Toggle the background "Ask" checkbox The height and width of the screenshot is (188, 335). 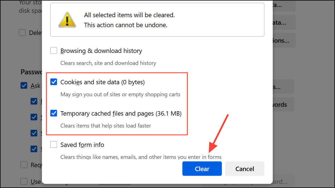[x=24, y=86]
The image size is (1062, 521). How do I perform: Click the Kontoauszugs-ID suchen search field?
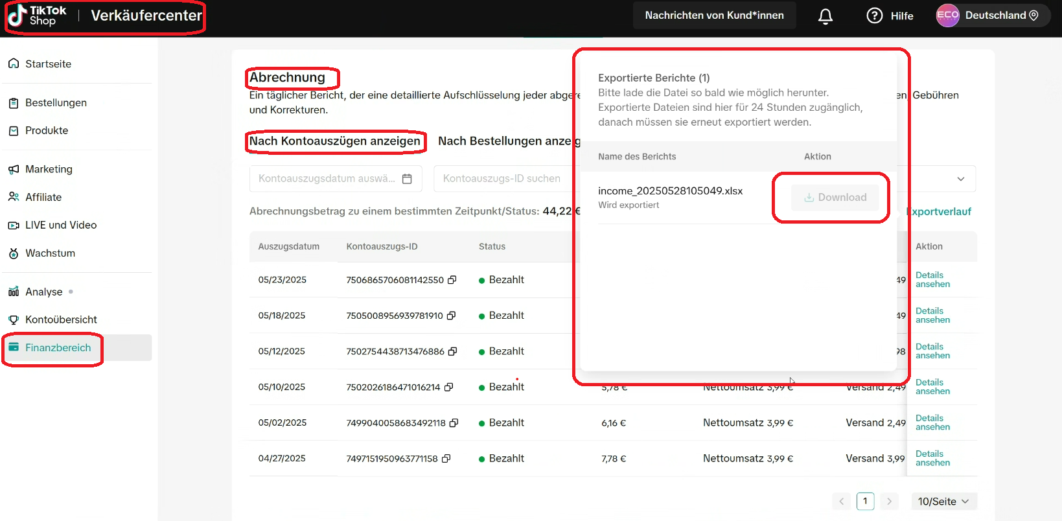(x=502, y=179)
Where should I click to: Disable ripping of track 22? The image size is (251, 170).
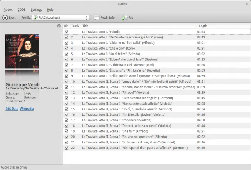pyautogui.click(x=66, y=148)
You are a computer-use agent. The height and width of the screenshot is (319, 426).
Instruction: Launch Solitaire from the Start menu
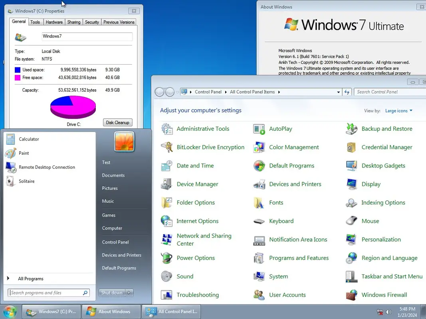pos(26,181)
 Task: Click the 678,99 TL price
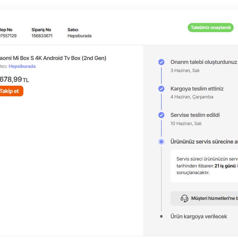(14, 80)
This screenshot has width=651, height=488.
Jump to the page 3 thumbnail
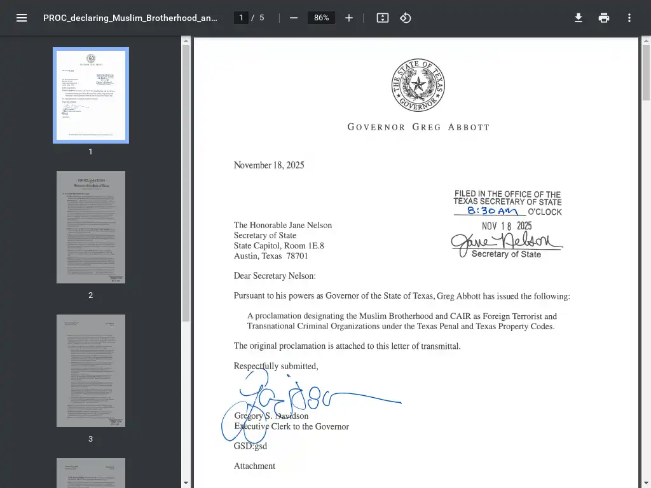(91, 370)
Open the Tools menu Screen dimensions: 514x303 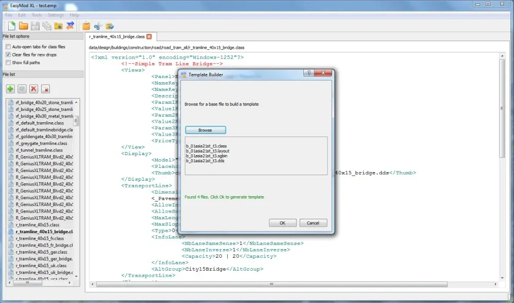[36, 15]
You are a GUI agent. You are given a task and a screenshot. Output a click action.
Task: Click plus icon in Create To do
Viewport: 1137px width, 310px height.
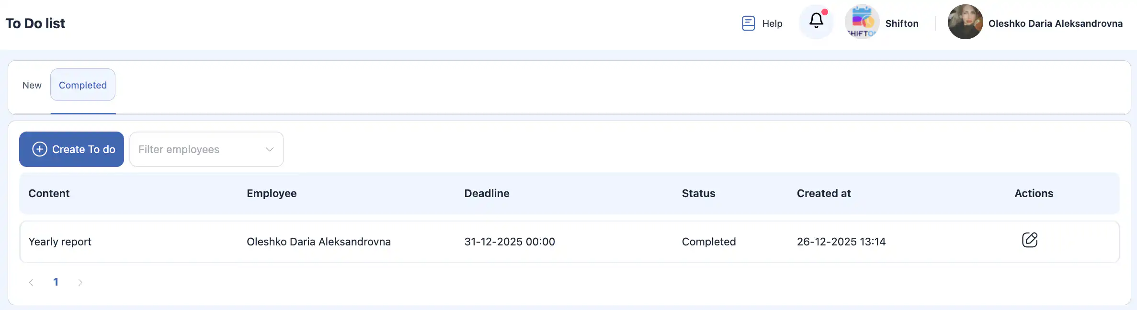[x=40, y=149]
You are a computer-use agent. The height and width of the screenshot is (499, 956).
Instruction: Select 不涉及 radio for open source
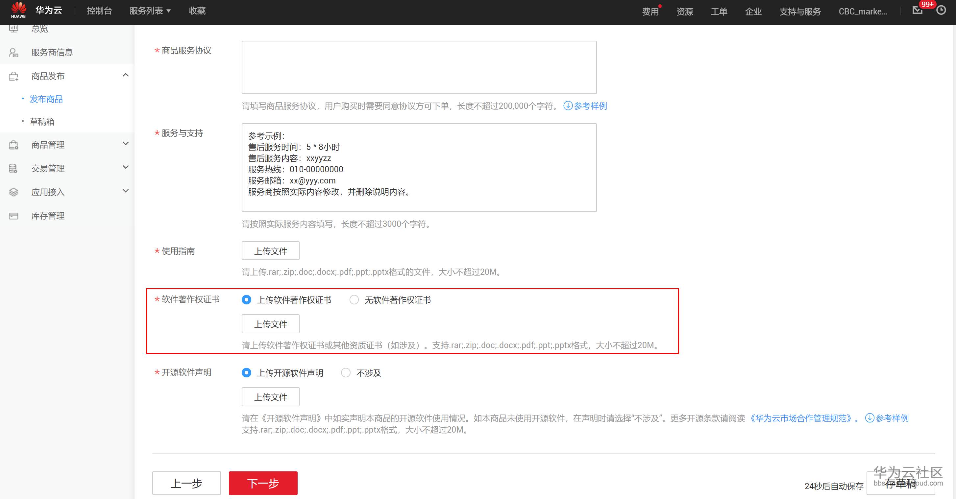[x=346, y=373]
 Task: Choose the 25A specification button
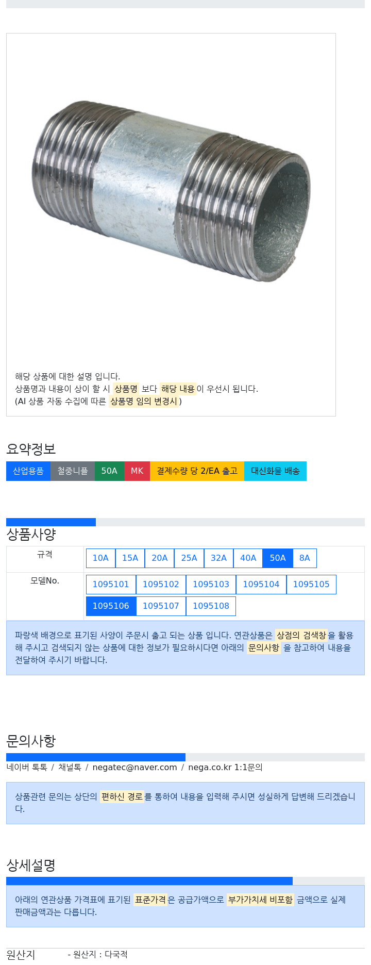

● ● ● ● ●

▸ **STATED GOAL**
Copy out each line in the records above that contains the word "image", matching its case exactly.

▸ **TASK SOLUTION**
The image size is (1062, 521). How do I perform: Click the Kontoauszugs-ID suchen search field?
Where should I click to: Disable ripping of track 22? The image size is (251, 170).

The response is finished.